Vervolgacties: geeft aan of bij deze relatie vervolgacties worden bijgehouden. Activeert u deze instelling, dan legt u hier ook de gewenste periode tussen de laatst gemaakte actie en de vervolgactie vast, met een startdatum.
Deze pagina is alleen zichtbaar wanneer de relatie een leverancier is.
Klantnummer: het klantnummer van uw bedrijf bij de leverancier. Indien de instelling 'klantnummer bij alle relaties' is geactiveerd in het onderdeel Instellingen relaties, dan kunt u ook bij alle andere relatietypen een klantnummer opgeven.
Voor leveranciers kunt een de standaard verzendkosten en het franco bedrag opgeven. Bij deze twee bedragen kunt u tevens maximaal vijf regels verklarende tekst opgeven. Klik hiertoe op de knop Tekst rechts van het invoerveld, of druk op F2. In een bestelbon of retourbon wordt door middel van een sterretje achter het bedrag aangegeven dat er sprake is van aanvullende tekst bij de verzendkosten of het franco bedrag. Ga met de muis op het bedrag staan om deze aanvullende tekst zichtbaar te maken.

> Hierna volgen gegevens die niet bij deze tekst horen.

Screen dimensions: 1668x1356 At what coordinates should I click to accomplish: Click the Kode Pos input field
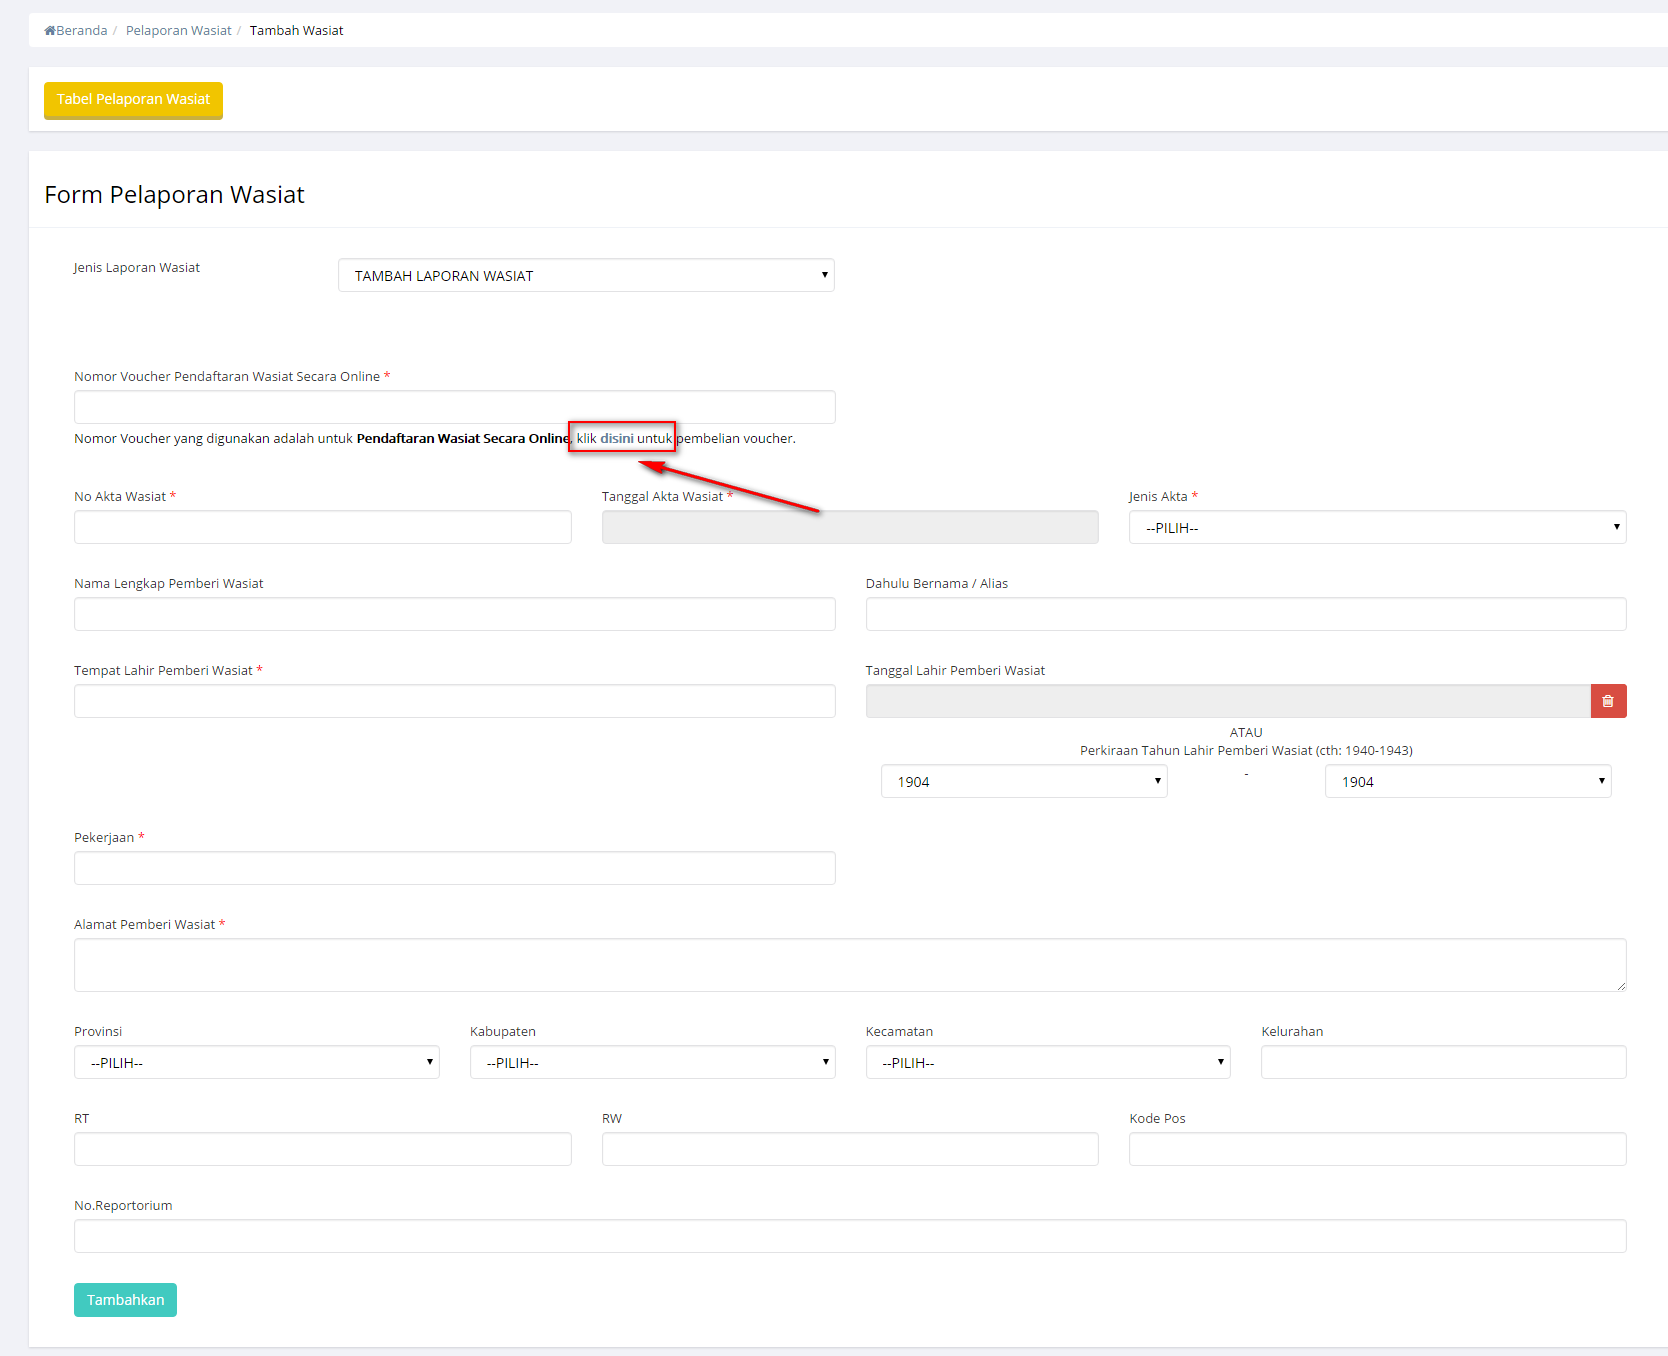coord(1377,1149)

Marge/leverkorting: hier geeft u aan of u gebruik wilt maken van een vaste marge of leverkorting, al naar gelang zoals ingesteld in systeeminstellingen, bij de leverancier. Activeert u deze optie, dan kunt u een percentage opgeven. Dit percentage wordt dan steeds toegepast na het aanpassen van de inkoopprijs of verkoopadviesprijs bij een artikel van deze leverancier in artikel bewerken om de bijbehorende verkoopadviesprijs of inkoopprijs uit te rekenen.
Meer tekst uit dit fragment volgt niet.